CAPE MACLEAR, Malawi — In February 1999, a 25-year-old Irish tourist named Billy Riordan drowned here in Lake Malawi. Just two days before his death he wrote his mother that he had found "paradise" in this sleepy lakeside town of 15,000, populated by rural fishermen and backpackers from abroad.
A year later his mother, Mags Riordan, made a pilgrimage to place a memorial stone where her only son died. She, too, was captivated by the lakeside spot ringed by mountains. She found the people easygoing and welcoming. Over the next two and a half years Riordan returned here five times.
"Billy's death was a catastrophic event for our family. I felt something positive must come from our tragedy and I was looking for a project in the village in memory of Billy," she said. "An outbreak of cholera and continual deaths from malaria and simple childhood diseases very soon made me realize that a medical clinic in this area is not just necessary but it is essential."
There was no doctor for the little town and the nearest medical clinic was a difficult four-hour drive away.
"I knew setting up a medical clinic was exactly the right thing to do as a memorial to Billy," she said.
Riordan knew how to raise money for a charitable project — just a few years earlier she had organized aid for Bosnia and overseen its distribution.
She went back to Dingle, in County Kerry. Contributions came in from "Cork to Dublin and Wicklow to Galway," Riordan said, adding that she raised more than $100,000. With that money she built and equipped a small clinic on land that was donated by the local chief.

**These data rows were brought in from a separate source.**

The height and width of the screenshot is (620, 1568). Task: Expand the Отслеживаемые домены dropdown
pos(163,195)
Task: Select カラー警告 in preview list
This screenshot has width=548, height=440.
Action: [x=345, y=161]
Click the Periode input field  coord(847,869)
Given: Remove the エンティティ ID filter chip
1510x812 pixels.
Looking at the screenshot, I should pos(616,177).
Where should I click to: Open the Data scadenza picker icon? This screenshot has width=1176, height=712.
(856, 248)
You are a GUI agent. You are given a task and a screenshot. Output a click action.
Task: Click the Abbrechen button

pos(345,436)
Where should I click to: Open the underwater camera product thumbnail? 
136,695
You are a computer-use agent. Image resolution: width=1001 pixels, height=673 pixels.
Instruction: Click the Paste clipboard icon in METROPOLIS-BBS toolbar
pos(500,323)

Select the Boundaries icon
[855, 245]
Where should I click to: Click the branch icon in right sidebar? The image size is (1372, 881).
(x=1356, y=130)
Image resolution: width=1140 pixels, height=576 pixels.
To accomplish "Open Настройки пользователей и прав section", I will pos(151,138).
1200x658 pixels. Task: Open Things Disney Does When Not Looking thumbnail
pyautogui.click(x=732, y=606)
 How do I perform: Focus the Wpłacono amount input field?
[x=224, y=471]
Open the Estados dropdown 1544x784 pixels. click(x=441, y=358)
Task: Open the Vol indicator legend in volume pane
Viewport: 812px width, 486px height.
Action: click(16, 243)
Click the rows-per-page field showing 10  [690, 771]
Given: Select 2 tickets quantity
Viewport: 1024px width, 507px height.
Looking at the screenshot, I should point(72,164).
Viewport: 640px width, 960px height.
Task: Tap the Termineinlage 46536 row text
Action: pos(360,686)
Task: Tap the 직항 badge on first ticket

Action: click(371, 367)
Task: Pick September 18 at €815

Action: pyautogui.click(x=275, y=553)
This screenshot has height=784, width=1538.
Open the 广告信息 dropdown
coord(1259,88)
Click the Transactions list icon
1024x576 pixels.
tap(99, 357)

In 2006 the clinic expanded to become a small hospital, offering 24-hour medical services.
Now the clinic is staffed by doctors and nurses who treat villagers for a wide variety of ailments, including HIV and AIDS.
"AIDS has decimated the village," Riordan said. "We are offering counseling, testing and treatment with antiretroviral medicines. So many people now have hope for healthy lives."